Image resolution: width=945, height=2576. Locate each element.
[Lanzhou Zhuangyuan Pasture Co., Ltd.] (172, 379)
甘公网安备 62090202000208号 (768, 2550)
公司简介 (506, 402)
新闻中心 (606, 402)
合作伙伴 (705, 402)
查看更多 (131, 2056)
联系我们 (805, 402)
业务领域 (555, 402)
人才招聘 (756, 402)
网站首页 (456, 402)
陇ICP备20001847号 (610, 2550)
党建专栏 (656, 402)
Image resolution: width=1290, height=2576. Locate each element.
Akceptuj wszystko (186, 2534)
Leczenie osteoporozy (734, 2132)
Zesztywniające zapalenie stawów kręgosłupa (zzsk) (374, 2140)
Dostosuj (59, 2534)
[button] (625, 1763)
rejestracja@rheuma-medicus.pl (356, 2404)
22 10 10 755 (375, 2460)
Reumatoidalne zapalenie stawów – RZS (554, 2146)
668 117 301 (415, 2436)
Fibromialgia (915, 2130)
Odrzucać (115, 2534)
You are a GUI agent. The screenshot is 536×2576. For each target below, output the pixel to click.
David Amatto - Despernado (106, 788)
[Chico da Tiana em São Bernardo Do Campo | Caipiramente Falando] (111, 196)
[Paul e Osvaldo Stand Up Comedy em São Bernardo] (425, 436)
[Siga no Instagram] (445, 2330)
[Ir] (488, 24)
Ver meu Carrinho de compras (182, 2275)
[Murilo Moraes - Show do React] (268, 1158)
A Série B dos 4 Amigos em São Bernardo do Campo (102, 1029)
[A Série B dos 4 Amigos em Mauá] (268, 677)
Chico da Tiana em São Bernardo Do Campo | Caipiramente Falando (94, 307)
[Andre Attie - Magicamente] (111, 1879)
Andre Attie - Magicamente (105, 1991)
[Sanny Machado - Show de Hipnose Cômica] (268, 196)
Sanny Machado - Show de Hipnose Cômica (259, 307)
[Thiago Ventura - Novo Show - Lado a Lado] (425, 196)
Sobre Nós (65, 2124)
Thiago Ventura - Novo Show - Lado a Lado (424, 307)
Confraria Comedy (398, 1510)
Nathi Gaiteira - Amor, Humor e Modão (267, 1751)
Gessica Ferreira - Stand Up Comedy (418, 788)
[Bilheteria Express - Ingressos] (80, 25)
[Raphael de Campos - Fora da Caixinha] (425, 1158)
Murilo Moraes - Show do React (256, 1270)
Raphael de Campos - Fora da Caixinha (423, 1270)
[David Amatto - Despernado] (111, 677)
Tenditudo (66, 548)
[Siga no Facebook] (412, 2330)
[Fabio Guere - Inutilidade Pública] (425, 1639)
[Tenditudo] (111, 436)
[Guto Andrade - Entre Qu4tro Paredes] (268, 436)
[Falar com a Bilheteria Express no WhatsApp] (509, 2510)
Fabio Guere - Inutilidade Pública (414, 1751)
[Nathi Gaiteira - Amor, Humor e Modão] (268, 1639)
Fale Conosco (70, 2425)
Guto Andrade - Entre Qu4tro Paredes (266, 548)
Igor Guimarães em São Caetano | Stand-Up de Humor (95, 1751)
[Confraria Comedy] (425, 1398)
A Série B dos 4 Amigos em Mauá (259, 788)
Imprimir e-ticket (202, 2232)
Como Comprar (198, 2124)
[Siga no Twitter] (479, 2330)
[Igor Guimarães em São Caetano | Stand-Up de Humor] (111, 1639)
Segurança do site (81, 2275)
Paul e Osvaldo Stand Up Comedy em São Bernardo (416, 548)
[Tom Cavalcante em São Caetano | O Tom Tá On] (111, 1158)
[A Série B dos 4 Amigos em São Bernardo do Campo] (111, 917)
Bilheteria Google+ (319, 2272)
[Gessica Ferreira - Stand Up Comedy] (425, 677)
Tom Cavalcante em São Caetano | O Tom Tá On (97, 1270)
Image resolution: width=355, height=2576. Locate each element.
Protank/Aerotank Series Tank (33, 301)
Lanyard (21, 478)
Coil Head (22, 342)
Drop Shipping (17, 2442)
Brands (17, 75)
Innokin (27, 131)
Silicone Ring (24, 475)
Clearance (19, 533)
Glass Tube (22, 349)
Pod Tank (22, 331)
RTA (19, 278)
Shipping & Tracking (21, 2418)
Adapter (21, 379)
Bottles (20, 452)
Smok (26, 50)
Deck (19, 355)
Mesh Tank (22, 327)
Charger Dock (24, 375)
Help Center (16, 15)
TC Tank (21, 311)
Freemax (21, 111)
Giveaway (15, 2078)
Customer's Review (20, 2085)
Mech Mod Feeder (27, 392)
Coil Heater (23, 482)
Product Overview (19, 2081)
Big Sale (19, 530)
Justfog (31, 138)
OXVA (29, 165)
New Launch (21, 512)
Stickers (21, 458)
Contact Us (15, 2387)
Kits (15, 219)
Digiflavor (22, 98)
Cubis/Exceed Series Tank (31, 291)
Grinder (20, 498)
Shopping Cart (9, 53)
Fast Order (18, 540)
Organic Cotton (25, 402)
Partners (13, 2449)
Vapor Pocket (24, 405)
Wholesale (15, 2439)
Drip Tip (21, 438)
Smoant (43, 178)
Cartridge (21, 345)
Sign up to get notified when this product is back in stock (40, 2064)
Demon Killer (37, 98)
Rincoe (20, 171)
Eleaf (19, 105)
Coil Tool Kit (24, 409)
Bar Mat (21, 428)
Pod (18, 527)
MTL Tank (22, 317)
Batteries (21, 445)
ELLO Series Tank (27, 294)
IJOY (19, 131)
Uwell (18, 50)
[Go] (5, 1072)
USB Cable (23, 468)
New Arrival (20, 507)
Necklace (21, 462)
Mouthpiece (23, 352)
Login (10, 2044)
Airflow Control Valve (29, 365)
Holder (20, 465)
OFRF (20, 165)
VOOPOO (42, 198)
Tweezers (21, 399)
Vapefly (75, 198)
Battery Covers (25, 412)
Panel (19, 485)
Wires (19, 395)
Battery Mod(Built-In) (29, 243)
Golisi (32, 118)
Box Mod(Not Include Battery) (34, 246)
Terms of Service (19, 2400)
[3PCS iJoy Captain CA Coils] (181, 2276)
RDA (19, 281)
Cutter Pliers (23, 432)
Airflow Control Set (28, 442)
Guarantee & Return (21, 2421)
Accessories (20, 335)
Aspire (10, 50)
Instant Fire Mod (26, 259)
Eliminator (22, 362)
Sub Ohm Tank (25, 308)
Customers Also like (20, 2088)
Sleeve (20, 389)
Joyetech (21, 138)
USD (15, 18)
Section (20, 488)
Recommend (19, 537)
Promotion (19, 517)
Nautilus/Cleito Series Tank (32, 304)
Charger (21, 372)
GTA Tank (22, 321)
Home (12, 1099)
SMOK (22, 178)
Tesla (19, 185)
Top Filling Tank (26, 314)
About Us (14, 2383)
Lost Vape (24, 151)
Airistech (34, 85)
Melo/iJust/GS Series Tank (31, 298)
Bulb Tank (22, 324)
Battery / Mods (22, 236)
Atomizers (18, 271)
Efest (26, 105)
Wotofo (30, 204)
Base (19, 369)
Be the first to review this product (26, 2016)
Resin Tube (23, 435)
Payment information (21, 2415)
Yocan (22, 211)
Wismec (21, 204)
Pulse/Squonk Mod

▶ [Exercise details]: Please repeat the complete material exactly, with nothing omitted.

▶ [Exercise answer]:
Image resolution: width=945, height=2576. Locate each element.
[Lanzhou Zhuangyuan Pasture Co., Ltd.] (172, 379)
甘公网安备 62090202000208号 (768, 2550)
公司简介 (506, 402)
新闻中心 (606, 402)
合作伙伴 (705, 402)
查看更多 (131, 2056)
联系我们 (805, 402)
业务领域 (555, 402)
人才招聘 (756, 402)
网站首页 (456, 402)
陇ICP备20001847号 (610, 2550)
党建专栏 (656, 402)
Image resolution: width=1290, height=2576. Locate each element.
Akceptuj wszystko (186, 2534)
Leczenie osteoporozy (734, 2132)
Zesztywniające zapalenie stawów kręgosłupa (zzsk) (374, 2140)
Dostosuj (59, 2534)
[button] (625, 1763)
rejestracja@rheuma-medicus.pl (356, 2404)
22 10 10 755 (375, 2460)
Reumatoidalne zapalenie stawów – RZS (554, 2146)
668 117 301 (415, 2436)
Fibromialgia (915, 2130)
Odrzucać (115, 2534)
You are a GUI agent. The screenshot is 536×2576. For each target below, output the pixel to click.
David Amatto - Despernado (106, 788)
[Chico da Tiana em São Bernardo Do Campo | Caipiramente Falando] (111, 196)
[Paul e Osvaldo Stand Up Comedy em São Bernardo] (425, 436)
[Siga no Instagram] (445, 2330)
[Ir] (488, 24)
Ver meu Carrinho de compras (182, 2275)
[Murilo Moraes - Show do React] (268, 1158)
A Série B dos 4 Amigos em São Bernardo do Campo (102, 1029)
[A Série B dos 4 Amigos em Mauá] (268, 677)
Chico da Tiana em São Bernardo Do Campo | Caipiramente Falando (94, 307)
[Andre Attie - Magicamente] (111, 1879)
Andre Attie - Magicamente (105, 1991)
[Sanny Machado - Show de Hipnose Cômica] (268, 196)
Sanny Machado - Show de Hipnose Cômica (259, 307)
[Thiago Ventura - Novo Show - Lado a Lado] (425, 196)
Sobre Nós (65, 2124)
Thiago Ventura - Novo Show - Lado a Lado (424, 307)
Confraria Comedy (398, 1510)
Nathi Gaiteira - Amor, Humor e Modão (267, 1751)
Gessica Ferreira - Stand Up Comedy (418, 788)
[Bilheteria Express - Ingressos] (80, 25)
[Raphael de Campos - Fora da Caixinha] (425, 1158)
Murilo Moraes - Show do React (256, 1270)
Raphael de Campos - Fora da Caixinha (423, 1270)
[David Amatto - Despernado] (111, 677)
Tenditudo (66, 548)
[Siga no Facebook] (412, 2330)
[Fabio Guere - Inutilidade Pública] (425, 1639)
[Tenditudo] (111, 436)
[Guto Andrade - Entre Qu4tro Paredes] (268, 436)
[Falar com a Bilheteria Express no WhatsApp] (509, 2510)
Fabio Guere - Inutilidade Pública (414, 1751)
[Nathi Gaiteira - Amor, Humor e Modão] (268, 1639)
Fale Conosco (70, 2425)
Guto Andrade - Entre Qu4tro Paredes (266, 548)
Igor Guimarães em São Caetano | Stand-Up de Humor (95, 1751)
[Confraria Comedy] (425, 1398)
A Série B dos 4 Amigos em Mauá (259, 788)
Imprimir e-ticket (202, 2232)
Como Comprar (198, 2124)
[Siga no Twitter] (479, 2330)
[Igor Guimarães em São Caetano | Stand-Up de Humor] (111, 1639)
Segurança do site (81, 2275)
Paul e Osvaldo Stand Up Comedy em São Bernardo (416, 548)
[Tom Cavalcante em São Caetano | O Tom Tá On] (111, 1158)
[A Série B dos 4 Amigos em São Bernardo do Campo] (111, 917)
Bilheteria Google+ (319, 2272)
[Gessica Ferreira - Stand Up Comedy] (425, 677)
Tom Cavalcante em São Caetano | O Tom Tá On (97, 1270)
Image resolution: width=355, height=2576. Locate each element.
Protank/Aerotank Series Tank (33, 301)
Lanyard (21, 478)
Coil Head (22, 342)
Drop Shipping (17, 2442)
Brands (17, 75)
Innokin (27, 131)
Silicone Ring (24, 475)
Clearance (19, 533)
Glass Tube (22, 349)
Pod Tank (22, 331)
RTA (19, 278)
Shipping & Tracking (21, 2418)
Adapter (21, 379)
Bottles (20, 452)
Smok (26, 50)
Deck (19, 355)
Mesh Tank (22, 327)
Charger Dock (24, 375)
Help Center (16, 15)
TC Tank (21, 311)
Freemax (21, 111)
Giveaway (15, 2078)
Customer's Review (20, 2085)
Mech Mod Feeder (27, 392)
Coil Heater (23, 482)
Product Overview (19, 2081)
Big Sale (19, 530)
Justfog (31, 138)
OXVA (29, 165)
New Launch (21, 512)
Stickers (21, 458)
Contact Us (15, 2387)
Kits (15, 219)
Digiflavor (22, 98)
Cubis/Exceed Series Tank (31, 291)
Grinder (20, 498)
Shopping Cart (9, 53)
Fast Order (18, 540)
Organic Cotton (25, 402)
Partners (13, 2449)
Vapor Pocket (24, 405)
Wholesale (15, 2439)
Drip Tip (21, 438)
Smoant (43, 178)
Cartridge (21, 345)
Sign up to get notified when this product is back in stock (40, 2064)
Demon Killer (37, 98)
Rincoe (20, 171)
Eleaf (19, 105)
Coil Tool Kit (24, 409)
Bar Mat (21, 428)
Pod (18, 527)
MTL Tank (22, 317)
Batteries (21, 445)
ELLO Series Tank (27, 294)
IJOY (19, 131)
Uwell (18, 50)
[Go] (5, 1072)
USB Cable (23, 468)
New Arrival (20, 507)
Necklace (21, 462)
Mouthpiece (23, 352)
Login (10, 2044)
Airflow Control Valve (29, 365)
Holder (20, 465)
OFRF (20, 165)
VOOPOO (42, 198)
Tweezers (21, 399)
Vapefly (75, 198)
Battery Covers (25, 412)
Panel (19, 485)
Wires (19, 395)
Battery Mod(Built-In) (29, 243)
Golisi (32, 118)
Box Mod(Not Include Battery) (34, 246)
Terms of Service (19, 2400)
[3PCS iJoy Captain CA Coils] (181, 2276)
RDA (19, 281)
Cutter Pliers (23, 432)
Airflow Control Set (28, 442)
Guarantee & Return (21, 2421)
Accessories (20, 335)
Aspire (10, 50)
Instant Fire Mod (26, 259)
Eliminator (22, 362)
Sub Ohm Tank (25, 308)
Customers Also like (20, 2088)
Sleeve (20, 389)
Joyetech (21, 138)
USD (15, 18)
Section (20, 488)
Recommend (19, 537)
Promotion (19, 517)
Nautilus/Cleito Series Tank (32, 304)
Charger (21, 372)
GTA Tank (22, 321)
Home (12, 1099)
SMOK (22, 178)
Tesla (19, 185)
Top Filling Tank (26, 314)
About Us (14, 2383)
Lost Vape (24, 151)
Airistech (34, 85)
Melo/iJust/GS Series Tank (31, 298)
Bulb Tank (22, 324)
Battery / Mods (22, 236)
Atomizers (18, 271)
Efest (26, 105)
Wotofo (30, 204)
Base (19, 369)
Be the first to review this product (26, 2016)
Resin Tube (23, 435)
Payment information (21, 2415)
Yocan (22, 211)
Wismec (21, 204)
Pulse/Squonk Mod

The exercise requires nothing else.